Betelgeuse, thought to be on the verge of supernova explosion, is picking up

by ESO / Digitized Sky Survey 2

It has been argued that the brightness is lower than ever before and the life is about to endBetelgeuseHowever, it turned out that it was regaining its brilliance again.

Mysterious faded star Betelgeuse has started to brighten again

The Fall and Rise of Betelgeuse-Sky & Telescope-Sky & Telescope

Oddly dimming star Betelgeuse isn't ready to explode after all

Betelgeuse, the first magnitude star of the Great Triangle of Winter, has halved in brightness since October 2019, and recorded the lowest brightness in December 2019. This suggests that Betelgeuse activity has declined,SupernovaIt was talked about as a sign of causing.

When Betelgeuse explodes showing a sign of supernova explosion, it becomes full moon brightness-gigazine

The darkening of Betelgeuse was revealed by radio telescope observations. Comparing the Betelgeuse observations on the left in January 2019 with the observations on the right in December, you can see that the lower half of Betelgeuse is darker.

by ESO / M. Montargs et al.

According to astronomer Edward Guinan of Villanova University in the United States, it is not known whether Betelgeuse is actually deformed or partly dark due to dust etc., but the brightness of Betelgeuse The decline is also apparent to the naked eye.

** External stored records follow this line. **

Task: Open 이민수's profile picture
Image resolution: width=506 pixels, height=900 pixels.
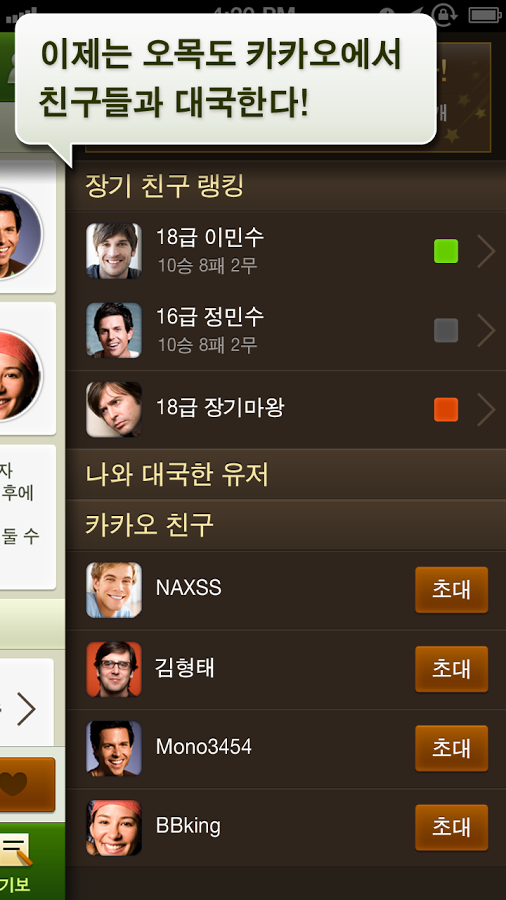Action: tap(114, 251)
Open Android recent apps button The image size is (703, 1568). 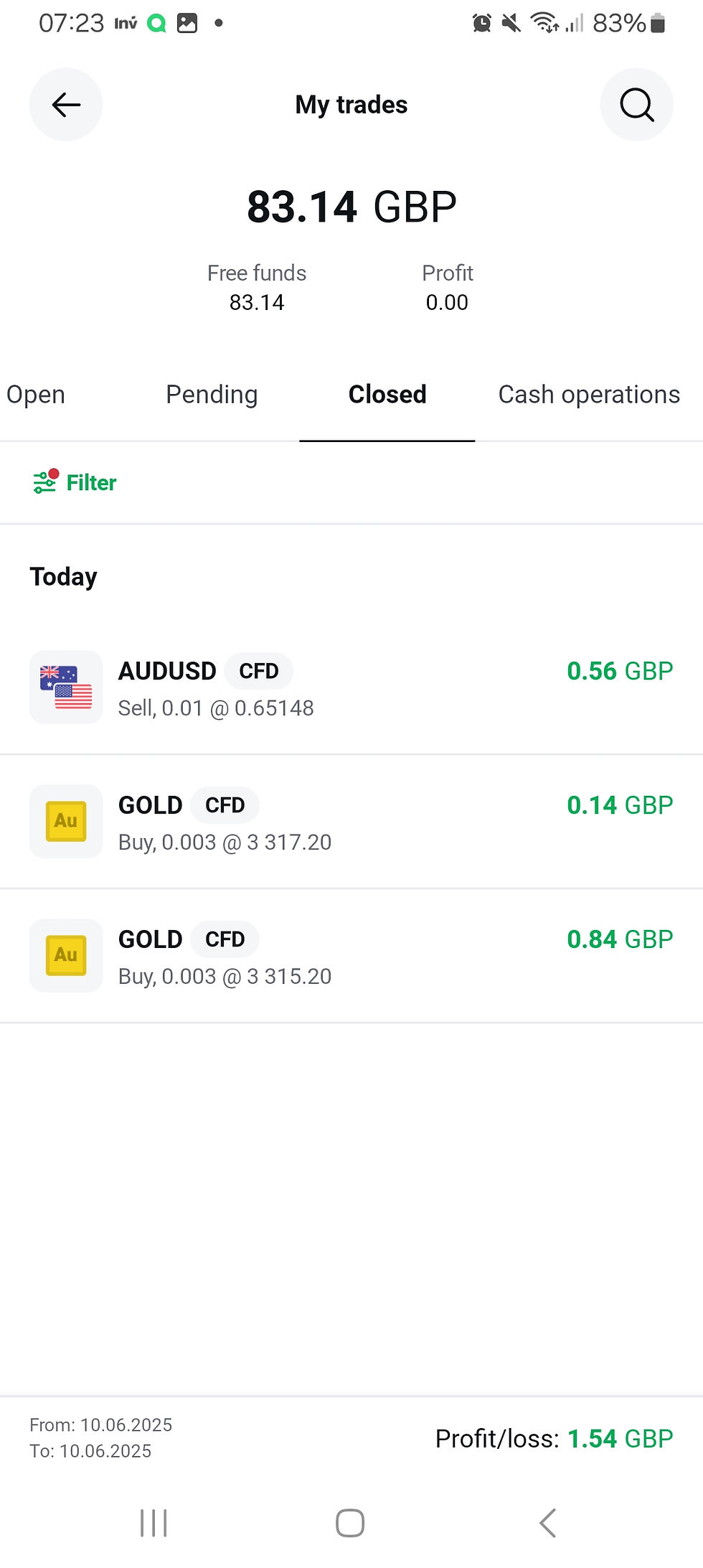(154, 1523)
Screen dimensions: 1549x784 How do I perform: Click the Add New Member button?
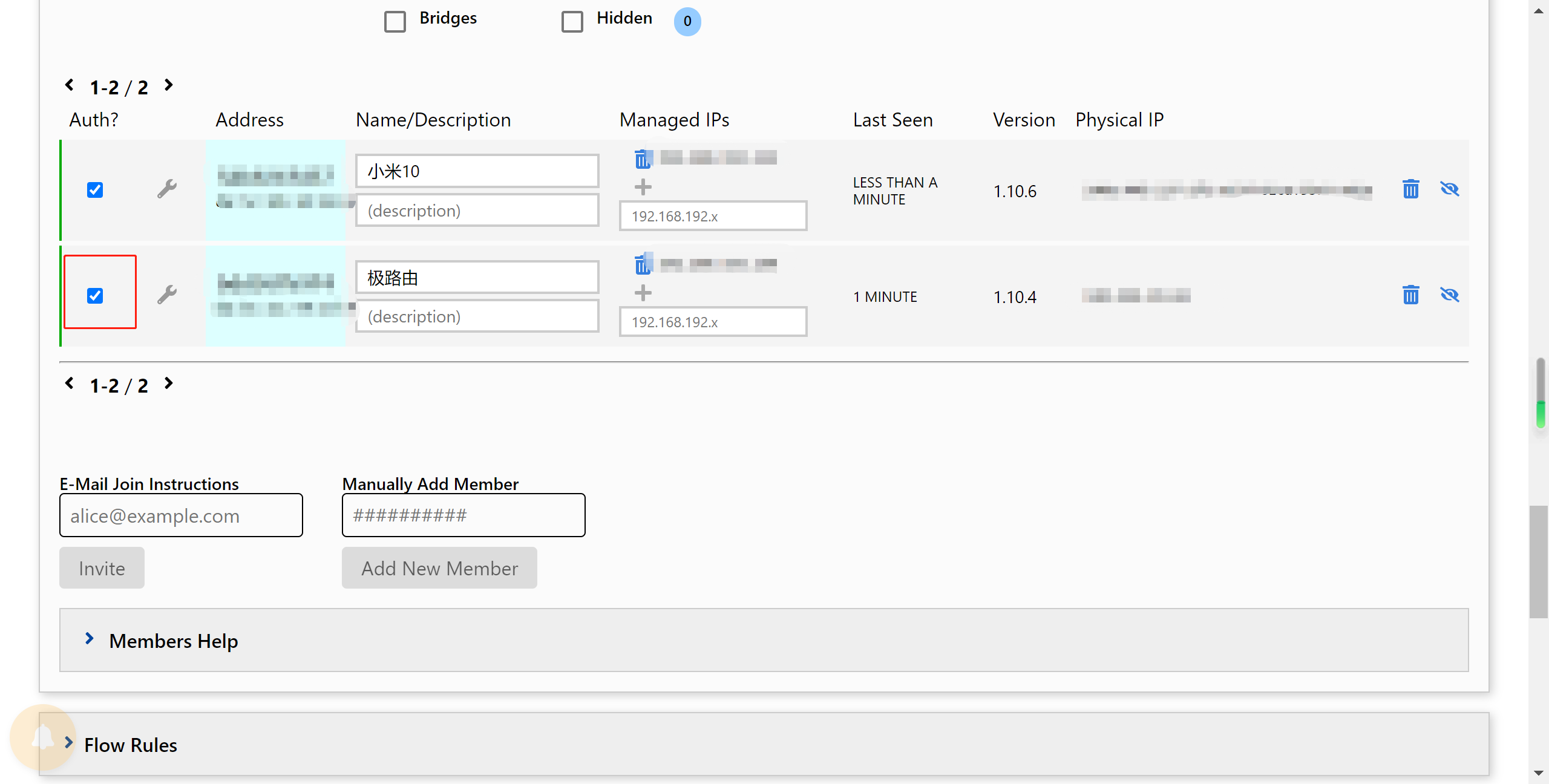439,568
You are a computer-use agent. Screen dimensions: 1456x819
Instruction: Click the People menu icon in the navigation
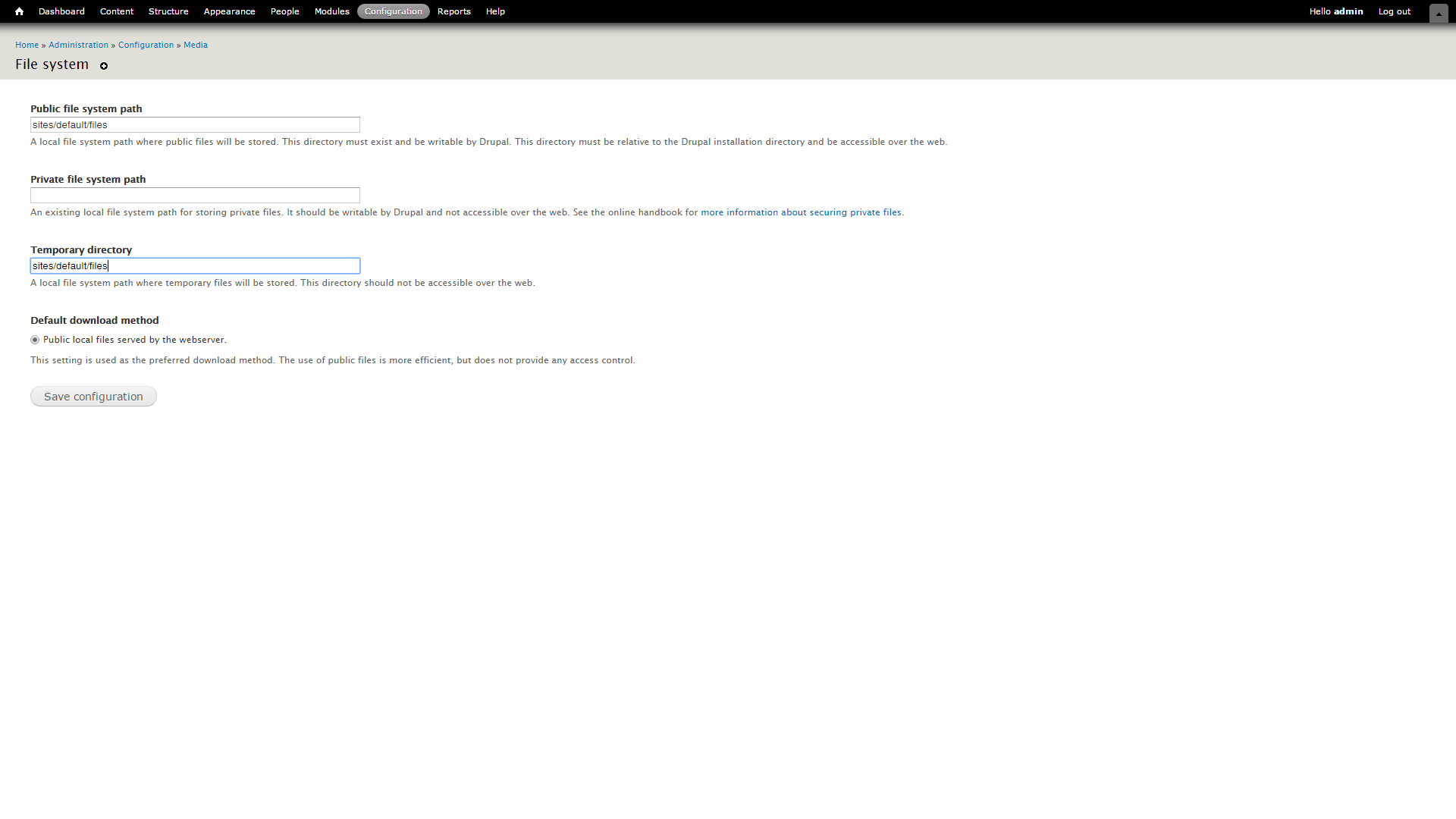(x=284, y=11)
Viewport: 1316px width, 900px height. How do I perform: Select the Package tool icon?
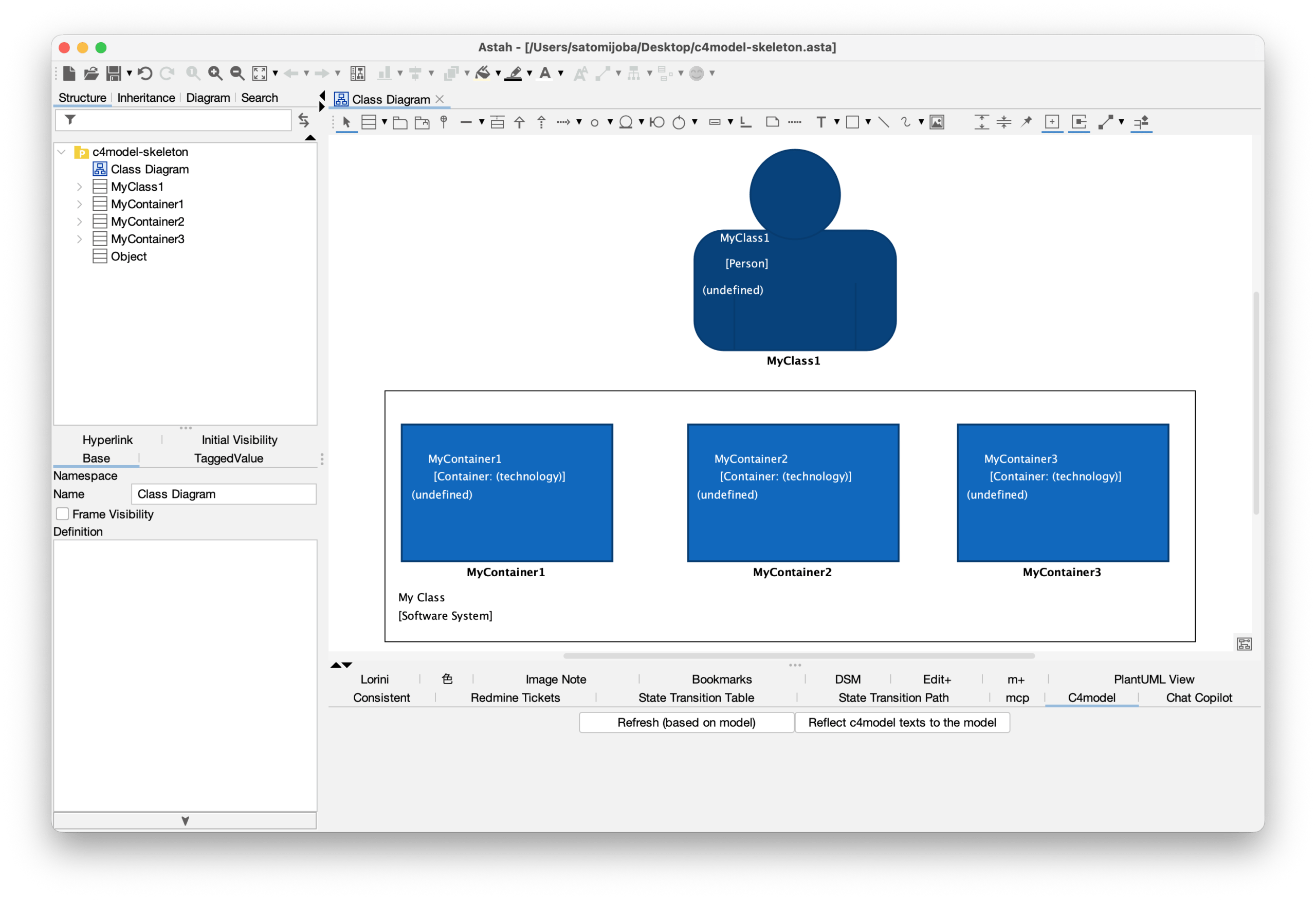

In the photos below, the left is Betelgeuse photographed in February 2016, and the right is Betelgeuse photographed on December 31, 2019 with the same camera settings.

by Brian Ottum and EarthSky

In mid-February 2020, Betelgeuse was once two-thirds brighter, but the decline in brightness soon slowed down. On the contrary, it is starting to brighten again. Below is a graph showing that. Looking at the red framed part, Betelgeuse, which leveled off in mid-February,Visual gradeHowever, you can see that it has started to rise again.

"Betelgeuse is about 10% brighter than the darkest," commented Gainan. on the other hand,Harvard Smithsonian Astrophysics CenterAstronomer Andrea Dupree said, “ It looks like it's hitting the bottom for now, but it doesn't have to start again, '' he said. Pointed out.

Robert Gaertz, a professor at the Minnesota Institute of Astrophysics who reported on the brightness of Betelgeuse in the Astronomer's Telegram from the International Bureau of Astronomical Telegraphy, said, Does not necessarily change significantly. Therefore, it is not known whether Betelgeuse will explode tomorrow or hundreds of thousands of years later, but the status quo of the imminent starCore collapseIt's unlikely that it's a precursor to that. "StateHe pointed out that it is likely that Betelgeuse will cause a supernova soon.